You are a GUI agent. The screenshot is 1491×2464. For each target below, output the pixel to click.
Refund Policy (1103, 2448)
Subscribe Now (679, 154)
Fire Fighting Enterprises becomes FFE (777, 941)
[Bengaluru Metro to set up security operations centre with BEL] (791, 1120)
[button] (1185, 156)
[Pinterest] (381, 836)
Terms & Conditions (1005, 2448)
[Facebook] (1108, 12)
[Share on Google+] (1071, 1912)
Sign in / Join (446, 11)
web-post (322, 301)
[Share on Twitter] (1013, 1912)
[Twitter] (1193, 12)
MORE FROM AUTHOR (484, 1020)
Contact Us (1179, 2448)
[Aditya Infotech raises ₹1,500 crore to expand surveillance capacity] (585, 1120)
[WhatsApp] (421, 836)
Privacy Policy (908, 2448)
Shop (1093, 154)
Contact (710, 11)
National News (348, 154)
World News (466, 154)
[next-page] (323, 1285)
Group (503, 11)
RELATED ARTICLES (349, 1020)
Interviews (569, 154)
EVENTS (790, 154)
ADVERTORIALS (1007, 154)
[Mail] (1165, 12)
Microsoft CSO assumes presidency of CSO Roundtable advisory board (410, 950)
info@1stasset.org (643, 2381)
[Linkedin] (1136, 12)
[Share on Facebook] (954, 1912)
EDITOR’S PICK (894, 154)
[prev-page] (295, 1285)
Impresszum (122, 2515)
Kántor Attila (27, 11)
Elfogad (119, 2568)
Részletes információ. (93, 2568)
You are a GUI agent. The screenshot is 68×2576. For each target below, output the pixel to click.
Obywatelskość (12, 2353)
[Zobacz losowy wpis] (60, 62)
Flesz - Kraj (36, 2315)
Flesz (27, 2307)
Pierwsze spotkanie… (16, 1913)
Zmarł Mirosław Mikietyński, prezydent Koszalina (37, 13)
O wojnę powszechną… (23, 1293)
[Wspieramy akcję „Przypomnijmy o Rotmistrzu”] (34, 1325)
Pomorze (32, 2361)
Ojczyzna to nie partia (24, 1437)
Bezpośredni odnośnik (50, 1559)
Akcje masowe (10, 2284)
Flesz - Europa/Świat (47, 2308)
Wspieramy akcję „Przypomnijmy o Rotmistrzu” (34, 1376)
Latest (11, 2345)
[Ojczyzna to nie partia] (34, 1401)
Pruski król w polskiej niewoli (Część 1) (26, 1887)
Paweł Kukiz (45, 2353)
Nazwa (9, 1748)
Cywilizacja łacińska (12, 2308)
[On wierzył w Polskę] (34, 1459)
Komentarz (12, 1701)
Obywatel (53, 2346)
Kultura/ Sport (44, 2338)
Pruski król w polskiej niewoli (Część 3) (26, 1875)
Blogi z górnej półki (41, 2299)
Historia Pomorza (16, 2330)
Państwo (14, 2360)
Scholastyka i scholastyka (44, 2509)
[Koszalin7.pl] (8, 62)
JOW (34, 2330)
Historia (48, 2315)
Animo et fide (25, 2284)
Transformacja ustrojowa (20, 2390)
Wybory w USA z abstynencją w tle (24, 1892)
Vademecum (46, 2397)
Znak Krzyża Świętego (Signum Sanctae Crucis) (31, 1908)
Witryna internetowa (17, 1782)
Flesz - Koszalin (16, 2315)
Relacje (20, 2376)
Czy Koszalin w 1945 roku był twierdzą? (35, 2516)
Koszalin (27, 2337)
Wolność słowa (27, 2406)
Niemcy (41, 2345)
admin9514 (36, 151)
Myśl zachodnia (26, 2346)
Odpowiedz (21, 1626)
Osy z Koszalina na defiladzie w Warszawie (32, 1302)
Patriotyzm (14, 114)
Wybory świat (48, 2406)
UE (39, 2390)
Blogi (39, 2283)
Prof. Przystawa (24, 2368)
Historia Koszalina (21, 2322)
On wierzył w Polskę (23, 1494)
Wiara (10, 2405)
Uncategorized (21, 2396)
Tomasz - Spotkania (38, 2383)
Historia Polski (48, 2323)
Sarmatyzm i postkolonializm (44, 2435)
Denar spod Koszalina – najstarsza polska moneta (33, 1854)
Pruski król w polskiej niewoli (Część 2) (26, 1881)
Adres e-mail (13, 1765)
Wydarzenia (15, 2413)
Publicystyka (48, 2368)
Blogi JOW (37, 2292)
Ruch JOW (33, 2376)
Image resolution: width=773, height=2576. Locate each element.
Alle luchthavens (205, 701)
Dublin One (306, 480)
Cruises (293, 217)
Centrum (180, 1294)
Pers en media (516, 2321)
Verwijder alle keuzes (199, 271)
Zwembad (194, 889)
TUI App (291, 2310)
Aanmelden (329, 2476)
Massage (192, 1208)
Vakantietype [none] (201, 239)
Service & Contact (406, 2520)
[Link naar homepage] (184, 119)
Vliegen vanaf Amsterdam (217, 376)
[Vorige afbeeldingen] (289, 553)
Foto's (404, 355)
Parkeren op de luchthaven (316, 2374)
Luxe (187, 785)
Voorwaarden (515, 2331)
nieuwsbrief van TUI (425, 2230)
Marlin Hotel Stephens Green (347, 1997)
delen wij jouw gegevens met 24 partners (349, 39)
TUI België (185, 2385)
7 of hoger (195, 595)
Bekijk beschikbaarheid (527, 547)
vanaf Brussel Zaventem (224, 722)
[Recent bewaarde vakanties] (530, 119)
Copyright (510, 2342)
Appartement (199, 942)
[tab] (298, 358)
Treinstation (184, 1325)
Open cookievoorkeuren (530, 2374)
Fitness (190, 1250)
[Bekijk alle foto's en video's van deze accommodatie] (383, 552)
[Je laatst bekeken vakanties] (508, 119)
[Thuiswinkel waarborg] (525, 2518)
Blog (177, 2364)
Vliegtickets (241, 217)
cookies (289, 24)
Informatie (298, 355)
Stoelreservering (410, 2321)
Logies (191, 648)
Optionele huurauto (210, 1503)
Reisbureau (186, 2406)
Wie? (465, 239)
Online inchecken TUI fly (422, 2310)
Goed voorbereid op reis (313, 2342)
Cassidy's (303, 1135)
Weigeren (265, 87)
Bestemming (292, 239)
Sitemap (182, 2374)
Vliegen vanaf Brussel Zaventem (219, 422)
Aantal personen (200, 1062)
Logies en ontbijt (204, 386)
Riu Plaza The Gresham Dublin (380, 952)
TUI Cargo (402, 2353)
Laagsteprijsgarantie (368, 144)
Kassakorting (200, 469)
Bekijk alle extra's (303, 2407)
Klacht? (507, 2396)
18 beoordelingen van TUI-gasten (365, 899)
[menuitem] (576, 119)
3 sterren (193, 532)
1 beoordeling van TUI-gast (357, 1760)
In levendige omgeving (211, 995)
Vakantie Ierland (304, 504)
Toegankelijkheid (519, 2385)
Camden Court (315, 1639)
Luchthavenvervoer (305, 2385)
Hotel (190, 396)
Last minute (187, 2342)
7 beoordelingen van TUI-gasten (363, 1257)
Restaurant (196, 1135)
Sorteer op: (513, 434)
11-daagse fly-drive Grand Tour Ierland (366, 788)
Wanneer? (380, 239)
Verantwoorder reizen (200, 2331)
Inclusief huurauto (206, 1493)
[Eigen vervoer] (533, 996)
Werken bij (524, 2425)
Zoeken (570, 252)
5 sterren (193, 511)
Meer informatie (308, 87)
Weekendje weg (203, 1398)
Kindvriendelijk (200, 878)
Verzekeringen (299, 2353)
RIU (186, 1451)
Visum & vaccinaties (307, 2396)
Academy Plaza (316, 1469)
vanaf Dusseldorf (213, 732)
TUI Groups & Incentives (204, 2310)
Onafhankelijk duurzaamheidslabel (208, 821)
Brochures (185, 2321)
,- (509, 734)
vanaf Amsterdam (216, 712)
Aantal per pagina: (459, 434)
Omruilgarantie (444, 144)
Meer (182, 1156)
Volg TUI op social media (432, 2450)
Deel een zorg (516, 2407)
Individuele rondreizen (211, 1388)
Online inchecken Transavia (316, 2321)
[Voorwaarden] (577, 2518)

········

Activity: Each line in the data that holds the string "below" must be returned.

Answer space:
You are a GUI agent. The screenshot is 1491×2464. For each target below, output the pixel to click.
You are a GUI agent. The screenshot is 68×2576. For each target below, output the pixel to click.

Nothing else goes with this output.